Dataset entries
----
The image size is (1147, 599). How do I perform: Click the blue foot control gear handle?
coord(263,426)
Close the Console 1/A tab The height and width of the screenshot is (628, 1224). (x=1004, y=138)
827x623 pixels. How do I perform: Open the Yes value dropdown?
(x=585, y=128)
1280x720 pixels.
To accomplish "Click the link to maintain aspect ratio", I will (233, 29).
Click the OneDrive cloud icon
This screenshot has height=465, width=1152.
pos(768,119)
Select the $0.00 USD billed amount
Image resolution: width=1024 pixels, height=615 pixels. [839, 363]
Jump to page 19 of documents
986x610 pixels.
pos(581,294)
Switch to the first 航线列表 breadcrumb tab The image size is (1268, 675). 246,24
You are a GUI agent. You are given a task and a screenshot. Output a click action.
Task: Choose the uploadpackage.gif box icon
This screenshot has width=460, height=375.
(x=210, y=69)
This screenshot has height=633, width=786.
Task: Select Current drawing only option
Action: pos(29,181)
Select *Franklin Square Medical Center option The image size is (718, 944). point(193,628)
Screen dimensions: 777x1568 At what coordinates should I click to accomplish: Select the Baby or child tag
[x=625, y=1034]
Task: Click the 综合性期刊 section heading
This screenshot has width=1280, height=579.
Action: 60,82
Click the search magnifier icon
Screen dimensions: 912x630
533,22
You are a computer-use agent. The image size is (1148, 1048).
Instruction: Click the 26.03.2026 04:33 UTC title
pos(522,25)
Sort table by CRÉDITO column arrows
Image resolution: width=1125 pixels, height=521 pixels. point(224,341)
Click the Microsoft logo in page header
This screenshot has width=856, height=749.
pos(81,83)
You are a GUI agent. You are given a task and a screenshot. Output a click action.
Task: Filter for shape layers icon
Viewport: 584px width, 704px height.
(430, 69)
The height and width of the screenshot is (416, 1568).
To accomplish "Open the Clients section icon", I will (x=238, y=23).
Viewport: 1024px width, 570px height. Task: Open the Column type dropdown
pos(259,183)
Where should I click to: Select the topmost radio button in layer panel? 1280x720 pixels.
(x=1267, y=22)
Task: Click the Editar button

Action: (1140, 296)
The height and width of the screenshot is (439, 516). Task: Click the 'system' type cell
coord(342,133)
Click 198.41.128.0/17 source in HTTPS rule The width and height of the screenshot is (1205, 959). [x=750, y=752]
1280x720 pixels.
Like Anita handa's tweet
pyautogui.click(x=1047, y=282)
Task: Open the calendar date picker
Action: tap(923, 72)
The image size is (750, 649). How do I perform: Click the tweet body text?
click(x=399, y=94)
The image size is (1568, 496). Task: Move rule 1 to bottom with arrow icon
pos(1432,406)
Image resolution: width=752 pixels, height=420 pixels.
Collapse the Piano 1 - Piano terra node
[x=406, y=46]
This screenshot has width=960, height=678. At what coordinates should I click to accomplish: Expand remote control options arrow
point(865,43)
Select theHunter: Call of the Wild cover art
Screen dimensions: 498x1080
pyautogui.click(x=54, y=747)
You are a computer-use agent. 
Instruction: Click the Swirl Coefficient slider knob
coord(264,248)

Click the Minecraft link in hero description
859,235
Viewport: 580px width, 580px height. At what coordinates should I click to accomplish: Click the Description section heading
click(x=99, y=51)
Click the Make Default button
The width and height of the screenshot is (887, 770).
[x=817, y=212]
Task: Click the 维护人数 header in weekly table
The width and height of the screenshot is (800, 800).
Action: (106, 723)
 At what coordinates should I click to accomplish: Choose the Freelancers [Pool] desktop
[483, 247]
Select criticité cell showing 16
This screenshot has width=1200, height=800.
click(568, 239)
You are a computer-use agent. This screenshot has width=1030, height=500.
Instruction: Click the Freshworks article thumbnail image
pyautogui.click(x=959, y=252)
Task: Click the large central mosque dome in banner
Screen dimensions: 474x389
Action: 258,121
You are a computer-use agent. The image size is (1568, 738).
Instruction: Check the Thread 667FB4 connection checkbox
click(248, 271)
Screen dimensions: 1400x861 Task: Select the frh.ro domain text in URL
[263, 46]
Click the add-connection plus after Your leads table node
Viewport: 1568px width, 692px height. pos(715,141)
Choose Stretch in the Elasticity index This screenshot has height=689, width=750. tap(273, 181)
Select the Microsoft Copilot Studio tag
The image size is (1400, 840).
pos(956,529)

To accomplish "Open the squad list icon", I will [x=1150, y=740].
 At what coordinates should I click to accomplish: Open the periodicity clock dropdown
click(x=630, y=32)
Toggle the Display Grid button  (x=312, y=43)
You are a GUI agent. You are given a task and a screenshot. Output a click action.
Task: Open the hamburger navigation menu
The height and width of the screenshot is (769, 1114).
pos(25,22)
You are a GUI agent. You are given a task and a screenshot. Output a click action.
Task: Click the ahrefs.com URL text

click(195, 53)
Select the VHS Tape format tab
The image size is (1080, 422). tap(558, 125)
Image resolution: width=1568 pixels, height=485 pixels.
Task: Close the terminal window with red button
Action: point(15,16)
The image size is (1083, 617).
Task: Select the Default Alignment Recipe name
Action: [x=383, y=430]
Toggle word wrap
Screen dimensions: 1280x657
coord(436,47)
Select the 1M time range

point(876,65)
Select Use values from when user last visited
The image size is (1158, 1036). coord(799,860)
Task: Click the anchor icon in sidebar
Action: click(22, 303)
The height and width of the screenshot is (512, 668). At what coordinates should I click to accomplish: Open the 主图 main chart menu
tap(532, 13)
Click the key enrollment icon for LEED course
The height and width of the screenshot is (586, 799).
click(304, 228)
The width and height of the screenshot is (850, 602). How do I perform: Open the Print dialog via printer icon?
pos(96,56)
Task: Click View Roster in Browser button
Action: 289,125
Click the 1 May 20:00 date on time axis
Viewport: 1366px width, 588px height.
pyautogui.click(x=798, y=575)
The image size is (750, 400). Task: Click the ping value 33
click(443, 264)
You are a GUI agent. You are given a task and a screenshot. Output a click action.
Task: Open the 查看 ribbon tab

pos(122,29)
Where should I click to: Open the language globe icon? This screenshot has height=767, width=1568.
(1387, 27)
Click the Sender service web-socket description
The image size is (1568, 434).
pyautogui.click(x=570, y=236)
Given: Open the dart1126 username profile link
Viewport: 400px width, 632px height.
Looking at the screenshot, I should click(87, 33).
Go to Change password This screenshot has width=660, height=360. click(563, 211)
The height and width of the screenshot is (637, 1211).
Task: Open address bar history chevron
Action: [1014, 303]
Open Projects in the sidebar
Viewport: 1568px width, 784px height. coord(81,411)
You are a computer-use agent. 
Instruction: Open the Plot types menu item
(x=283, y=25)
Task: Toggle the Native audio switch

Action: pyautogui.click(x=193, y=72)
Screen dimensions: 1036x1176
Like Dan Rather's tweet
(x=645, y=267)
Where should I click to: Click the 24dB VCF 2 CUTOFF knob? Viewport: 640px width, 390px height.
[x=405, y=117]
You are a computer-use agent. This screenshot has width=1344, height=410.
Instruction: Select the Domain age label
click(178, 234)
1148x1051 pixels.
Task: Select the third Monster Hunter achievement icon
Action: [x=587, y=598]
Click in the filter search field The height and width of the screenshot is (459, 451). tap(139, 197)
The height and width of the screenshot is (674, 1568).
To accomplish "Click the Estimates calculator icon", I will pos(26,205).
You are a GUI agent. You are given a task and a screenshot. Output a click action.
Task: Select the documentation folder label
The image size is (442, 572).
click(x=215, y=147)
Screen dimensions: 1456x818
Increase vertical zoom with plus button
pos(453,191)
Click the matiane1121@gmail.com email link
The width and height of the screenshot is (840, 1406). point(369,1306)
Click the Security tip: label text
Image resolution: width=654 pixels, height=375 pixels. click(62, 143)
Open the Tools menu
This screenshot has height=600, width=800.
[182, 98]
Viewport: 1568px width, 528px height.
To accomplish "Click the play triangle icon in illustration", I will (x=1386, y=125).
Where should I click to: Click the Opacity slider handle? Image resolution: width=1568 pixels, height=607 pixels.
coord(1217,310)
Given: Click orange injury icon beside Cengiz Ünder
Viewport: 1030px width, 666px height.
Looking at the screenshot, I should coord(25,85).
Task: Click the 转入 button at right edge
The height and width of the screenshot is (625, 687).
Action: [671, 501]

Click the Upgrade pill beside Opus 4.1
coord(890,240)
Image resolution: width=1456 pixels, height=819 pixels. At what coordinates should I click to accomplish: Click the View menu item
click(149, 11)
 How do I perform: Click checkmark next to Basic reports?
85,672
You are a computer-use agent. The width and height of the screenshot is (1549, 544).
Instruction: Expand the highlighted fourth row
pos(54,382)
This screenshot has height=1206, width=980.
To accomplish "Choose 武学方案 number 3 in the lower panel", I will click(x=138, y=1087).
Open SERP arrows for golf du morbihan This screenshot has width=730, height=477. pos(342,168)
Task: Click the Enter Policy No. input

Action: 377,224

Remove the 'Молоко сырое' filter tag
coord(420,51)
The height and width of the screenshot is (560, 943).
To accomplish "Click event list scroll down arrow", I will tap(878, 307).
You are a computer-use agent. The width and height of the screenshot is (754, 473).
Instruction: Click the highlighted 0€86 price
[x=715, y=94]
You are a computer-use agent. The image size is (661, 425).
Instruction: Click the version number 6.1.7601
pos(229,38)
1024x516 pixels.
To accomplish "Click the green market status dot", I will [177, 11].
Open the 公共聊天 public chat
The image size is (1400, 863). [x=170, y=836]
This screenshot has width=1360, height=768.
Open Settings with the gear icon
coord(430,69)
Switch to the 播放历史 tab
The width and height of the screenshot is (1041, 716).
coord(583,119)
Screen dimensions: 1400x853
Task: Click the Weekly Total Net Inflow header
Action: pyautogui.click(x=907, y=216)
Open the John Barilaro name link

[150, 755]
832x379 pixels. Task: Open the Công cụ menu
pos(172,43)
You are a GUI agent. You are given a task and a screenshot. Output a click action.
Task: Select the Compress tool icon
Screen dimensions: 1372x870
----
• Your task:
Where a line of the records has the string "list", copy that line.

• Solution to this task:
To accomplish "Open the squad list icon", I will [x=1150, y=740].
To accomplish "Click event list scroll down arrow", I will tap(878, 307).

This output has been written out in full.